*** INPUT MATERIAL Section Begins ***

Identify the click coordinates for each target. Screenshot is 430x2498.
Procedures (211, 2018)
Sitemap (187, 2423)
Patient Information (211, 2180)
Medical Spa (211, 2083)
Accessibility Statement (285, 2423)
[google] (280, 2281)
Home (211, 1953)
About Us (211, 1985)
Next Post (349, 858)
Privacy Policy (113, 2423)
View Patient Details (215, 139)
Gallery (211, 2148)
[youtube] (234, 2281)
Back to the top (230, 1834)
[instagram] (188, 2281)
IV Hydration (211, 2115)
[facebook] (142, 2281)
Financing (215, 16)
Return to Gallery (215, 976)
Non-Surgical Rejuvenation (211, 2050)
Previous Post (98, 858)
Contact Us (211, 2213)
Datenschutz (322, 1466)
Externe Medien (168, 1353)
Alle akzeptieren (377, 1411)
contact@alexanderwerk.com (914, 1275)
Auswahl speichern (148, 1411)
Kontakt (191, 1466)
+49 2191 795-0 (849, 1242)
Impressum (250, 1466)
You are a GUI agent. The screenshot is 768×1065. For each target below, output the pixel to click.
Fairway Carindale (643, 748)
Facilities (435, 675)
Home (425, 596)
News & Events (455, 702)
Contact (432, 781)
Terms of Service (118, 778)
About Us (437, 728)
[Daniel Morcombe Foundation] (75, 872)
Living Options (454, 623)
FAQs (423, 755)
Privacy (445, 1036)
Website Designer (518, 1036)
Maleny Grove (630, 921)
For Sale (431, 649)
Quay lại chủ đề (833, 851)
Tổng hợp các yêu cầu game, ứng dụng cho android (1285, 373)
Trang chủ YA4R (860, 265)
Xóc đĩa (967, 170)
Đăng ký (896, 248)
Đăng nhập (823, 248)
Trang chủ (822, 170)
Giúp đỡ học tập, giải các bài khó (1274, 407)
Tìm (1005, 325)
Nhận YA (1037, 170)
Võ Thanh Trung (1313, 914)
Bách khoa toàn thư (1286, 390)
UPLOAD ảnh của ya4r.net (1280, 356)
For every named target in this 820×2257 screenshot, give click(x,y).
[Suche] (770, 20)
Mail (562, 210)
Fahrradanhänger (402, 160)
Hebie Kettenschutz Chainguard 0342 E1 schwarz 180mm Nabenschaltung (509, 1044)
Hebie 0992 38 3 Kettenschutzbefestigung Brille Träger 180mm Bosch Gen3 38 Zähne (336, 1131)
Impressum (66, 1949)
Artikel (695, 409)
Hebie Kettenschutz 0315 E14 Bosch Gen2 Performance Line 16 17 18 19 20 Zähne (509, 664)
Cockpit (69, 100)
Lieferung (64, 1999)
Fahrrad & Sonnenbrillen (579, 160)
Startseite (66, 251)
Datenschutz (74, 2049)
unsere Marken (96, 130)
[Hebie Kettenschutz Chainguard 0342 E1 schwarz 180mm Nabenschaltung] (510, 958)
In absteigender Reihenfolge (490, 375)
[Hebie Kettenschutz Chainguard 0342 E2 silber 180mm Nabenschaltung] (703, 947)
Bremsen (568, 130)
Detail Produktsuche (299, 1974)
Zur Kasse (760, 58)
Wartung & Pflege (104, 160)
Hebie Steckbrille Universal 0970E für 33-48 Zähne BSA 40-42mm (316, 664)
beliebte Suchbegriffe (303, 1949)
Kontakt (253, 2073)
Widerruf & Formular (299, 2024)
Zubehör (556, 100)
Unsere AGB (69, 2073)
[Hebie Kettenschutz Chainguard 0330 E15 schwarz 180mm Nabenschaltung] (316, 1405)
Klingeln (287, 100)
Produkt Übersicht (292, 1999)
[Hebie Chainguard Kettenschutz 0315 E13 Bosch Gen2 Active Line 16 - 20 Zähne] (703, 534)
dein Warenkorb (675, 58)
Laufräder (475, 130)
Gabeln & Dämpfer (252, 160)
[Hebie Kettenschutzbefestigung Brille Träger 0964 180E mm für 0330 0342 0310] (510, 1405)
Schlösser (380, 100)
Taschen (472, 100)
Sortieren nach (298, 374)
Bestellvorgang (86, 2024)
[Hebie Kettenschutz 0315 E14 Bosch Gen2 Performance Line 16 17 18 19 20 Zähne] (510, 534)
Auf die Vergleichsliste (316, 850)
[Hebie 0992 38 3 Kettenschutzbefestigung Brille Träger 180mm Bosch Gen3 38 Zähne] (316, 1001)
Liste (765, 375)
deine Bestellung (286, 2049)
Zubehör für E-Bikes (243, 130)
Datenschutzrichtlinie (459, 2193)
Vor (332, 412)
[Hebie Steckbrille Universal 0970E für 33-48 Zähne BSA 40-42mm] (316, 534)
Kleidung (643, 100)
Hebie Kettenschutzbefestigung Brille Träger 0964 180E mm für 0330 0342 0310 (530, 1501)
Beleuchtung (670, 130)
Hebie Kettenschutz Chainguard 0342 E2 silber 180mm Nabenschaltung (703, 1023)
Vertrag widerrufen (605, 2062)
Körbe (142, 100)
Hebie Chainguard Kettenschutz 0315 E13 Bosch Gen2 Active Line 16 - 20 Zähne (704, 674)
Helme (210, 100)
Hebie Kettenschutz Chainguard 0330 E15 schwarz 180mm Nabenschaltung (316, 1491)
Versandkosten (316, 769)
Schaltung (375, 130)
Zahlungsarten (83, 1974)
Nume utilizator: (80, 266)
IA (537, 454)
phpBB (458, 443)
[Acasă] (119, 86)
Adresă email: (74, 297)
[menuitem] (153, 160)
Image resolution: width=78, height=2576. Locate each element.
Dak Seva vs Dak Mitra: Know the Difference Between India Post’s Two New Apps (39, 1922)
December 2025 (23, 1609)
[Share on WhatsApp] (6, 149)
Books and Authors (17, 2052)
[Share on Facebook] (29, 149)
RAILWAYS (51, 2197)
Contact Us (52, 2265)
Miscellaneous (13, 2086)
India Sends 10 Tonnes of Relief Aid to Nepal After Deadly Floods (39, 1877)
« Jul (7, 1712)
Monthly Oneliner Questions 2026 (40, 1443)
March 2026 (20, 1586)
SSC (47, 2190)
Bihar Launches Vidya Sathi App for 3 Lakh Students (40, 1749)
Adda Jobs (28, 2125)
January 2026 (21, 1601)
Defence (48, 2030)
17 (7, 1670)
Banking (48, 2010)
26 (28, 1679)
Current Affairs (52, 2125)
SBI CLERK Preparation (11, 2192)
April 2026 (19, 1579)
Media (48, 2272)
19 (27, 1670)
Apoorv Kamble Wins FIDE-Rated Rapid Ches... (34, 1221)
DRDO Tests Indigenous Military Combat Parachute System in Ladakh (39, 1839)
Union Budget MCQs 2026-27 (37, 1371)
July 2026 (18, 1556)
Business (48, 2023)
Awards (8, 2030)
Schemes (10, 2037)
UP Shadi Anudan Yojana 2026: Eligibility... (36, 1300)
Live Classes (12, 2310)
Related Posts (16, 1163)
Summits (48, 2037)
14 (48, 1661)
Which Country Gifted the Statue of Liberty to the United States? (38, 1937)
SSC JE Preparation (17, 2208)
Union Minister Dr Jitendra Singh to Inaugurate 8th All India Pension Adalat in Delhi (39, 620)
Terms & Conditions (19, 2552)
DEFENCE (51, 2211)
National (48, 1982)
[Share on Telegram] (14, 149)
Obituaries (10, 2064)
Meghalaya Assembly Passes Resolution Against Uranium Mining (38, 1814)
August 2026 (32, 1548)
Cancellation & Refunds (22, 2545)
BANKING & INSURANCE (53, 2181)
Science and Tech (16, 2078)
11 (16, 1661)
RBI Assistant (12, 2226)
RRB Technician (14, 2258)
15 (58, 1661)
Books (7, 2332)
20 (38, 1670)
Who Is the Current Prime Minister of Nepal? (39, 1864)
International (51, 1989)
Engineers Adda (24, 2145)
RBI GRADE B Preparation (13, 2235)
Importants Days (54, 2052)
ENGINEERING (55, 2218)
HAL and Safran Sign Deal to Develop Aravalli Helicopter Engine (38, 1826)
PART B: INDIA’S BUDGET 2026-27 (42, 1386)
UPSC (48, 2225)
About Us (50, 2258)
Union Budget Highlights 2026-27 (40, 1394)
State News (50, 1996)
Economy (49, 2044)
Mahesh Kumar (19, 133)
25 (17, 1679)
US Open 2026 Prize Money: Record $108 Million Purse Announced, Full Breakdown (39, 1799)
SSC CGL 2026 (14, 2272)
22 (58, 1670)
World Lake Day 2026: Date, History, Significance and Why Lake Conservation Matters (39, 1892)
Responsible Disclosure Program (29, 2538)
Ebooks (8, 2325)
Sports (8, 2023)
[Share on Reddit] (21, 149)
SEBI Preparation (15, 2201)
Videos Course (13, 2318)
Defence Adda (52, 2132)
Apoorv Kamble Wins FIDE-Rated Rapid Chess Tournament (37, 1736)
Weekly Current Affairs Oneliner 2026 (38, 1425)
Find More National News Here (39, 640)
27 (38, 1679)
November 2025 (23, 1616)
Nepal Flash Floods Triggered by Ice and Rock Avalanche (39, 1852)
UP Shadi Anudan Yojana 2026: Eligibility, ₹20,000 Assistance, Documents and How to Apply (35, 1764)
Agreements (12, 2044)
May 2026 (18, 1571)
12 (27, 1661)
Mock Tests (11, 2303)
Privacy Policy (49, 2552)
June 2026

*** INPUT MATERIAL Section Ends ***

_EXERCISE_
From the data above, copy each line that has the string "Share".

_ANSWER TO THIS TASK_
[Share on WhatsApp] (6, 149)
[Share on Facebook] (29, 149)
[Share on Telegram] (14, 149)
[Share on Reddit] (21, 149)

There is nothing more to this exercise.